> Exercise material
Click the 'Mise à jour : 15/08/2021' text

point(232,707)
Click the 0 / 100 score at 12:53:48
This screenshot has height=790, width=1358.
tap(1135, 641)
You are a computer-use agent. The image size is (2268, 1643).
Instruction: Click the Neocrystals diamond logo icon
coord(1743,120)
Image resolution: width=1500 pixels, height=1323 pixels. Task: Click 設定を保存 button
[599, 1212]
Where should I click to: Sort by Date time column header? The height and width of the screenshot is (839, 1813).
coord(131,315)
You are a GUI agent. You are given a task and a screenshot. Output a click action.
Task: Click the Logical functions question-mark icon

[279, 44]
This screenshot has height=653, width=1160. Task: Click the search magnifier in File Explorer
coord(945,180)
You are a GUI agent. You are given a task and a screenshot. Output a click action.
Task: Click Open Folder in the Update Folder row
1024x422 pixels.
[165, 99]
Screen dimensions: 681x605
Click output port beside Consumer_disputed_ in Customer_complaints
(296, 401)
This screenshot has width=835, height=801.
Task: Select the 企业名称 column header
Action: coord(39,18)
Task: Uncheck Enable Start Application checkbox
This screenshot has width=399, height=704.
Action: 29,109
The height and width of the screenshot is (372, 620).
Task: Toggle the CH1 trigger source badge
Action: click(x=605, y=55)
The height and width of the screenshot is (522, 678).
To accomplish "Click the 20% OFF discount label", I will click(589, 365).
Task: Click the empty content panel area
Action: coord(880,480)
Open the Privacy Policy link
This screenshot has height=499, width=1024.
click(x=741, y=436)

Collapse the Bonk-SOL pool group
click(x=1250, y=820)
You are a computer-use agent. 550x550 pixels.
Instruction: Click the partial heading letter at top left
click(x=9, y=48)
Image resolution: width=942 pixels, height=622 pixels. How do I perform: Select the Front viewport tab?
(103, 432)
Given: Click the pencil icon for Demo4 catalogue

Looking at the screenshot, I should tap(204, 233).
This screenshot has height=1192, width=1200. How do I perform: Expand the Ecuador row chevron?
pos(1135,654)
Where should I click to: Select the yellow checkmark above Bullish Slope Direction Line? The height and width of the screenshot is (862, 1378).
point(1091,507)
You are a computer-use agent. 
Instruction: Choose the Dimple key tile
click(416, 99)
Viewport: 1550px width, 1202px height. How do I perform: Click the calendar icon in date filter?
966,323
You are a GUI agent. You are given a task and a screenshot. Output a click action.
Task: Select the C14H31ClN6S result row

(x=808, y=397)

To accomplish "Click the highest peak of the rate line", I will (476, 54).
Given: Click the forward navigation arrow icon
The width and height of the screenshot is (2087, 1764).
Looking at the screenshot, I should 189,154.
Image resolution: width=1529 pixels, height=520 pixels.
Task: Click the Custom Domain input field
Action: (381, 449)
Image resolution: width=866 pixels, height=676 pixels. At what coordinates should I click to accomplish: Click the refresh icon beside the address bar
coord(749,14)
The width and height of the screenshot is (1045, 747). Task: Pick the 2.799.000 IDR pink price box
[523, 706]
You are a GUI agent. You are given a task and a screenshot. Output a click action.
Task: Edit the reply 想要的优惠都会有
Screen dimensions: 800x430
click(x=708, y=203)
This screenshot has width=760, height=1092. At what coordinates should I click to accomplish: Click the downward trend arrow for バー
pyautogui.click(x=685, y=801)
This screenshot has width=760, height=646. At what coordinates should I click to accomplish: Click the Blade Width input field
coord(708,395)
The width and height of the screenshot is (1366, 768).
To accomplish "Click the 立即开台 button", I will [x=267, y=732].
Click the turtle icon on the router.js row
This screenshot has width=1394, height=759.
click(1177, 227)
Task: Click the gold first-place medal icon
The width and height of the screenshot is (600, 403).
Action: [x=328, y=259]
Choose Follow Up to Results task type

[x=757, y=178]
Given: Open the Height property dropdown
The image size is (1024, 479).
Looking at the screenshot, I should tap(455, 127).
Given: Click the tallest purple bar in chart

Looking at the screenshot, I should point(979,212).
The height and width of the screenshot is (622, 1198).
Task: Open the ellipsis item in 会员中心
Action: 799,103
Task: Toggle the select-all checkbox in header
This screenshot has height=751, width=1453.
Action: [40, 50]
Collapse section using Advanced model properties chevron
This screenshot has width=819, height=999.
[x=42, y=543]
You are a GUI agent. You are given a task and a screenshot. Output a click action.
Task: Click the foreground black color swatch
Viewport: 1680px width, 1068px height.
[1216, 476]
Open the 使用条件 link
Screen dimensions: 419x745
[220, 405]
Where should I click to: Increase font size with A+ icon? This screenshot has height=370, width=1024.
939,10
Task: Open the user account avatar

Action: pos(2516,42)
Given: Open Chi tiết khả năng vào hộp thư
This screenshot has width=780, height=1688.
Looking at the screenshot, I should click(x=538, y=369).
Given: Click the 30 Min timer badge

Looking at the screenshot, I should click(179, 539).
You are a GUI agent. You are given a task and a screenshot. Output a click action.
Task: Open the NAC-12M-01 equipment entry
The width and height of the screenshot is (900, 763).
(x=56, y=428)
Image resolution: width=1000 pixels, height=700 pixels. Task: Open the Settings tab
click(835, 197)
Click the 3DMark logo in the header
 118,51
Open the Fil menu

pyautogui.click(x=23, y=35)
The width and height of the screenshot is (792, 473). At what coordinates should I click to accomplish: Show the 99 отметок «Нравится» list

> What is expected
Every line of the entries that includes "link" must be copied into the answer.

> Task output
Open the Privacy Policy link
Open the 使用条件 link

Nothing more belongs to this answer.